## Begin
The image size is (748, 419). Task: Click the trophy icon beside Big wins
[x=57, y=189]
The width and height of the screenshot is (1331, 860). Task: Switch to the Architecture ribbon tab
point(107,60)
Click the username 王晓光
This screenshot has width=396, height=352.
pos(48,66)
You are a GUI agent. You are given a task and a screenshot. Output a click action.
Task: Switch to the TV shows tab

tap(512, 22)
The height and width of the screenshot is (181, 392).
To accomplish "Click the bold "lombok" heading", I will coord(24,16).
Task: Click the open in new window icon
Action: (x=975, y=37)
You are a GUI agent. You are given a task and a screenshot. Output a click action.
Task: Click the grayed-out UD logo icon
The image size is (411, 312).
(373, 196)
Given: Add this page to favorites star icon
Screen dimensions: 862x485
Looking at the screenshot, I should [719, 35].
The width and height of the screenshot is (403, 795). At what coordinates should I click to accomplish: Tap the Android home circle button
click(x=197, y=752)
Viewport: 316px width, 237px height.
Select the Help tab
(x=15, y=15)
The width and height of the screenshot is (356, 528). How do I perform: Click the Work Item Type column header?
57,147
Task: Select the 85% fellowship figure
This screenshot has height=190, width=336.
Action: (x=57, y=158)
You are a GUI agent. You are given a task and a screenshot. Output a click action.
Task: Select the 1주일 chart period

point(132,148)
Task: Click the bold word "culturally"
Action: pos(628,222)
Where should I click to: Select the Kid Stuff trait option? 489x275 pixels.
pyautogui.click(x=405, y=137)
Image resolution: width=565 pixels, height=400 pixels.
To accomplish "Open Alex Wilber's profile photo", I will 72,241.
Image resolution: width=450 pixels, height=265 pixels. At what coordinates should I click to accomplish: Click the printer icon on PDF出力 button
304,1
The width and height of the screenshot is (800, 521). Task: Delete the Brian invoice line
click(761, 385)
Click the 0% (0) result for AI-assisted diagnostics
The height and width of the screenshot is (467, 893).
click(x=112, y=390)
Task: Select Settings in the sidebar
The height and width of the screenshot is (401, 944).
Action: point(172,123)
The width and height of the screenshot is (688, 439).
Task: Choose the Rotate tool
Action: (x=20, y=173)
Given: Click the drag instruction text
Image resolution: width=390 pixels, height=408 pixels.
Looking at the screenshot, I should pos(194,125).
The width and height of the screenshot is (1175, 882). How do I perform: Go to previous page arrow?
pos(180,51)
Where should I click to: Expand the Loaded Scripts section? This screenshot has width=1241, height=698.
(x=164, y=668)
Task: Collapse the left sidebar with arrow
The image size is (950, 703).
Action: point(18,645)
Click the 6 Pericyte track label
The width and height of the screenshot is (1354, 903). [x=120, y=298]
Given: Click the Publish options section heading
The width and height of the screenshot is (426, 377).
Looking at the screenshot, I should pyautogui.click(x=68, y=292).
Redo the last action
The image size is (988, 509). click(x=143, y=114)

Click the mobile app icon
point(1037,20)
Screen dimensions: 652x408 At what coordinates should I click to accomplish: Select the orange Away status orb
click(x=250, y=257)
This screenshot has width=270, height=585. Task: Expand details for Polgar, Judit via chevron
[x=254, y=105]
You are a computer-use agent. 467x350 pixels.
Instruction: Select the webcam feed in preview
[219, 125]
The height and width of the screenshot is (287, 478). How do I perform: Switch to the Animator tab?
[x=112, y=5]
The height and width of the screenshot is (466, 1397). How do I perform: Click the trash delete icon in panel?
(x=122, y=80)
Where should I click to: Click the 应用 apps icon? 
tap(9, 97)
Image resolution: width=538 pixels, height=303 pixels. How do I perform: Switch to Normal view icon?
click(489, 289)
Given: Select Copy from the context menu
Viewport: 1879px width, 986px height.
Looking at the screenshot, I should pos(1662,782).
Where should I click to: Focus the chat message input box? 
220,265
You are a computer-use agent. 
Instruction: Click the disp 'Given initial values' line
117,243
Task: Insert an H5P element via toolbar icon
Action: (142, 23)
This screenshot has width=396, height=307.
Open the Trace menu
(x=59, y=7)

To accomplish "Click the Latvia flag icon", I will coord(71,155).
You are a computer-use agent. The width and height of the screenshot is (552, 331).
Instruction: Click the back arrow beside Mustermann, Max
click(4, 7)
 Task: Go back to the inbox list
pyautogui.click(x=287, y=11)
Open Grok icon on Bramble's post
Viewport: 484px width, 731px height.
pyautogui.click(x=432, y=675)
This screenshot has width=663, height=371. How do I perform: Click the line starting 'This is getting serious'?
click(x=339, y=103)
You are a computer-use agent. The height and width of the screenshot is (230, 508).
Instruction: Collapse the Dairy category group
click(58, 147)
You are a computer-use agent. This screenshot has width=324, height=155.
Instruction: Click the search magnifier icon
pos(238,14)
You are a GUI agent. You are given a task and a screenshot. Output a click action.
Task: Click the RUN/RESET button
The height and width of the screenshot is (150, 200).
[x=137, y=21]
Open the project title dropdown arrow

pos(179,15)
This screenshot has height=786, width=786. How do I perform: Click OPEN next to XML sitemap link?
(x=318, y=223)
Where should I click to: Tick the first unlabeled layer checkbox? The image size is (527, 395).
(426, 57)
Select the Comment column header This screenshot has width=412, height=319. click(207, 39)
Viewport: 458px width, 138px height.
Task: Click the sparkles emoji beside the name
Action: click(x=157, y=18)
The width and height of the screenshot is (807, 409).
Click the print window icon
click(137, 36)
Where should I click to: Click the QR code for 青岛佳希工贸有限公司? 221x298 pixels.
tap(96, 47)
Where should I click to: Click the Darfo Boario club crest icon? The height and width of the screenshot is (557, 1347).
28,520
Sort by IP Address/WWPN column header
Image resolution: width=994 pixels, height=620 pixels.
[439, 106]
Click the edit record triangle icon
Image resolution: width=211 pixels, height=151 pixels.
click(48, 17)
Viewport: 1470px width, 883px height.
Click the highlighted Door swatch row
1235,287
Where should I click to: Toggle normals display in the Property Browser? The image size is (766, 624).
## End
- WHAT THIS TASK INVOLVES: Copy every one of the records above exactly, line for line.

- THE RESPONSE:
The image size is (748, 419). Task: Click the trophy icon beside Big wins
[x=57, y=189]
The width and height of the screenshot is (1331, 860). Task: Switch to the Architecture ribbon tab
point(107,60)
Click the username 王晓光
This screenshot has width=396, height=352.
pos(48,66)
You are a GUI agent. You are given a task and a screenshot. Output a click action.
Task: Switch to the TV shows tab

tap(512, 22)
The height and width of the screenshot is (181, 392).
To accomplish "Click the bold "lombok" heading", I will coord(24,16).
Task: Click the open in new window icon
Action: (x=975, y=37)
You are a GUI agent. You are given a task and a screenshot. Output a click action.
Task: Click the grayed-out UD logo icon
The image size is (411, 312).
(373, 196)
Given: Add this page to favorites star icon
Screen dimensions: 862x485
Looking at the screenshot, I should [719, 35].
The width and height of the screenshot is (403, 795). At what coordinates should I click to accomplish: Tap the Android home circle button
click(x=197, y=752)
Viewport: 316px width, 237px height.
Select the Help tab
(x=15, y=15)
The width and height of the screenshot is (356, 528). How do I perform: Click the Work Item Type column header?
57,147
Task: Select the 85% fellowship figure
This screenshot has height=190, width=336.
Action: (x=57, y=158)
You are a GUI agent. You are given a task and a screenshot. Output a click action.
Task: Select the 1주일 chart period

point(132,148)
Task: Click the bold word "culturally"
Action: pos(628,222)
Where should I click to: Select the Kid Stuff trait option? 489x275 pixels.
pyautogui.click(x=405, y=137)
Image resolution: width=565 pixels, height=400 pixels.
To accomplish "Open Alex Wilber's profile photo", I will 72,241.
Image resolution: width=450 pixels, height=265 pixels. At what coordinates should I click to accomplish: Click the printer icon on PDF出力 button
304,1
The width and height of the screenshot is (800, 521). Task: Delete the Brian invoice line
click(761, 385)
Click the 0% (0) result for AI-assisted diagnostics
The height and width of the screenshot is (467, 893).
click(x=112, y=390)
Task: Select Settings in the sidebar
The height and width of the screenshot is (401, 944).
Action: point(172,123)
The width and height of the screenshot is (688, 439).
Task: Choose the Rotate tool
Action: (x=20, y=173)
Given: Click the drag instruction text
Image resolution: width=390 pixels, height=408 pixels.
Looking at the screenshot, I should pos(194,125).
The width and height of the screenshot is (1175, 882). How do I perform: Go to previous page arrow?
pos(180,51)
Where should I click to: Expand the Loaded Scripts section? This screenshot has width=1241, height=698.
(x=164, y=668)
Task: Collapse the left sidebar with arrow
The image size is (950, 703).
Action: point(18,645)
Click the 6 Pericyte track label
The width and height of the screenshot is (1354, 903). [x=120, y=298]
Given: Click the Publish options section heading
The width and height of the screenshot is (426, 377).
Looking at the screenshot, I should pyautogui.click(x=68, y=292).
Redo the last action
The image size is (988, 509). click(x=143, y=114)

Click the mobile app icon
point(1037,20)
Screen dimensions: 652x408 At what coordinates should I click to accomplish: Select the orange Away status orb
click(x=250, y=257)
This screenshot has width=270, height=585. Task: Expand details for Polgar, Judit via chevron
[x=254, y=105]
You are a computer-use agent. 467x350 pixels.
Instruction: Select the webcam feed in preview
[219, 125]
The height and width of the screenshot is (287, 478). How do I perform: Switch to the Animator tab?
[x=112, y=5]
The height and width of the screenshot is (466, 1397). How do I perform: Click the trash delete icon in panel?
(x=122, y=80)
Where should I click to: Click the 应用 apps icon? 
tap(9, 97)
Image resolution: width=538 pixels, height=303 pixels. How do I perform: Switch to Normal view icon?
click(489, 289)
Given: Select Copy from the context menu
Viewport: 1879px width, 986px height.
Looking at the screenshot, I should pos(1662,782).
Where should I click to: Focus the chat message input box? 
220,265
You are a computer-use agent. 
Instruction: Click the disp 'Given initial values' line
117,243
Task: Insert an H5P element via toolbar icon
Action: (142, 23)
This screenshot has width=396, height=307.
Open the Trace menu
(x=59, y=7)

To accomplish "Click the Latvia flag icon", I will coord(71,155).
You are a computer-use agent. The width and height of the screenshot is (552, 331).
Instruction: Click the back arrow beside Mustermann, Max
click(4, 7)
 Task: Go back to the inbox list
pyautogui.click(x=287, y=11)
Open Grok icon on Bramble's post
Viewport: 484px width, 731px height.
pyautogui.click(x=432, y=675)
This screenshot has width=663, height=371. How do I perform: Click the line starting 'This is getting serious'?
click(x=339, y=103)
You are a computer-use agent. The height and width of the screenshot is (230, 508).
Instruction: Collapse the Dairy category group
click(58, 147)
You are a computer-use agent. This screenshot has width=324, height=155.
Instruction: Click the search magnifier icon
pos(238,14)
You are a GUI agent. You are given a task and a screenshot. Output a click action.
Task: Click the RUN/RESET button
The height and width of the screenshot is (150, 200).
[x=137, y=21]
Open the project title dropdown arrow

pos(179,15)
This screenshot has height=786, width=786. How do I perform: Click OPEN next to XML sitemap link?
(x=318, y=223)
Where should I click to: Tick the first unlabeled layer checkbox? The image size is (527, 395).
(426, 57)
Select the Comment column header This screenshot has width=412, height=319. click(207, 39)
Viewport: 458px width, 138px height.
Task: Click the sparkles emoji beside the name
Action: click(x=157, y=18)
The width and height of the screenshot is (807, 409).
Click the print window icon
click(137, 36)
Where should I click to: Click the QR code for 青岛佳希工贸有限公司? 221x298 pixels.
tap(96, 47)
Where should I click to: Click the Darfo Boario club crest icon? The height and width of the screenshot is (557, 1347).
28,520
Sort by IP Address/WWPN column header
Image resolution: width=994 pixels, height=620 pixels.
[439, 106]
Click the edit record triangle icon
Image resolution: width=211 pixels, height=151 pixels.
click(48, 17)
Viewport: 1470px width, 883px height.
Click the highlighted Door swatch row
1235,287
Where should I click to: Toggle normals display in the Property Browser? The image size is (766, 624).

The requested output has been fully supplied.